Performance improvement for mirroring bit matrix around the diagonal
Asked Answered
L

3

6

I have some code that manages data received from an array of sensors. The PIC that controls the sensors uses 8 SAR-ADCs in parallel to read 4096 data bytes. It means it reads the most significant bit for the first 8 bytes; then it reads their second bit and so on until the eighth (least significant bit).

Basically, for each 8 bytes it reads, it creates (and sends forth to the computer) 8 bytes as follows:

// rxData[0] = MSB[7] MSB[6] MSB[5] MSB[4] MSB[3] MSB[2] MSB[1] MSB[0]
// rxData[1] =  B6[7]  B6[6]  B6[5]  B6[4]  B6[3]  B6[2]  B6[1]  B6[0]
// rxData[2] =  B5[7]  B5[6]  B5[5]  B5[4]  B5[3]  B5[2]  B5[1]  B5[0]
// rxData[3] =  B4[7]  B4[6]  B4[5]  B4[4]  B4[3]  B4[2]  B4[1]  B4[0]
// rxData[4] =  B3[7]  B3[6]  B3[5]  B3[4]  B3[3]  B3[2]  B3[1]  B3[0]
// rxData[5] =  B2[7]  B2[6]  B2[5]  B2[4]  B2[3]  B2[2]  B2[1]  B2[0]
// rxData[6] =  B1[7]  B1[6]  B1[5]  B1[4]  B1[3]  B1[2]  B1[1]  B1[0]
// rxData[7] = LSB[7] LSB[6] LSB[5] LSB[4] LSB[3] LSB[2] LSB[1] LSB[0]

This pattern is repeated for all the 4096 bytes the system reads and I process.

Imagine that each 8 bytes read are taken separately, we can then see them as an 8-by-8 array of bits.
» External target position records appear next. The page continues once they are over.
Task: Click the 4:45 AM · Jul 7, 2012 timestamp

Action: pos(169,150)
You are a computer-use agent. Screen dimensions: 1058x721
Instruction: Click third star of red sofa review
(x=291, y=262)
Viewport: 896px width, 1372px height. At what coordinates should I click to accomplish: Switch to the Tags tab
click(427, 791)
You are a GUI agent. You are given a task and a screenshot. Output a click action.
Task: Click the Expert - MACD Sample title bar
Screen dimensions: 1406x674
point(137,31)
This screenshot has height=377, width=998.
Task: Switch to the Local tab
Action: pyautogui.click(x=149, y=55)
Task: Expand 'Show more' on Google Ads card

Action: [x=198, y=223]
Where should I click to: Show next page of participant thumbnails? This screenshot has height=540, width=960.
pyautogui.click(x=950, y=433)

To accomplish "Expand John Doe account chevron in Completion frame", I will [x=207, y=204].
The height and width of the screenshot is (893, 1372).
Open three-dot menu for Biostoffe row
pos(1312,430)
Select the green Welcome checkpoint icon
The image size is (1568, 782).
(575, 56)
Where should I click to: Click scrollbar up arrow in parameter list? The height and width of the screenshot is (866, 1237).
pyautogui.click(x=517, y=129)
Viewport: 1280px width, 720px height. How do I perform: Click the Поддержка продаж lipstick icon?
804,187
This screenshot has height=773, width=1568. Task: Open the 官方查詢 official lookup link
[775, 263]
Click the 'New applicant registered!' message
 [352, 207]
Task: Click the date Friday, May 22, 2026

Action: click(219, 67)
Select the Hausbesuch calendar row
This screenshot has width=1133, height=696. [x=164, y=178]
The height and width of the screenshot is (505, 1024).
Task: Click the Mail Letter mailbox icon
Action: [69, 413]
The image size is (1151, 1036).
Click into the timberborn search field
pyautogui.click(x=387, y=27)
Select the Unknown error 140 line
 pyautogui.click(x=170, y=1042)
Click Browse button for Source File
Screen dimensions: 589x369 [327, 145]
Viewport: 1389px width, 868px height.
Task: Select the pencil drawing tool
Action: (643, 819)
I need to mirror this array around the diagonal going from its bottom-left (LSB[7]) to its top-right (MSB[0]). Once this is done, the resulting 8-by-8 array of bits contains in its rows the correct data bytes read from the sensors. I used to perform this operation on the PIC controller, using left shifts and so on, but that slowed down the system quite a lot. Thus, this operation is now performed on the computer where we process the data, using the following code:

BitArray ba = new BitArray(rxData);
BitArray ba2 = new BitArray(ba.Count);
for (int i = 0; i < ba.Count; i++)
{
    ba2[i] = ba[(((int)(i / 64)) + 1) * 64 - 1 - (i % 8) * 8 - (int)(i / 8) + ((int)(i / 64)) * 8];
}
byte[] data = new byte[rxData.Length];
ba2.CopyTo(data, 0);

Note that THIS CODE WORKS.

rxData is the received byte array.

The formula I use for the index of ba[] in the loop codes for the mirroring of the arrays I described above. The size of the array is checked elsewhere to make sure it always contains the correct number (4096) of bytes.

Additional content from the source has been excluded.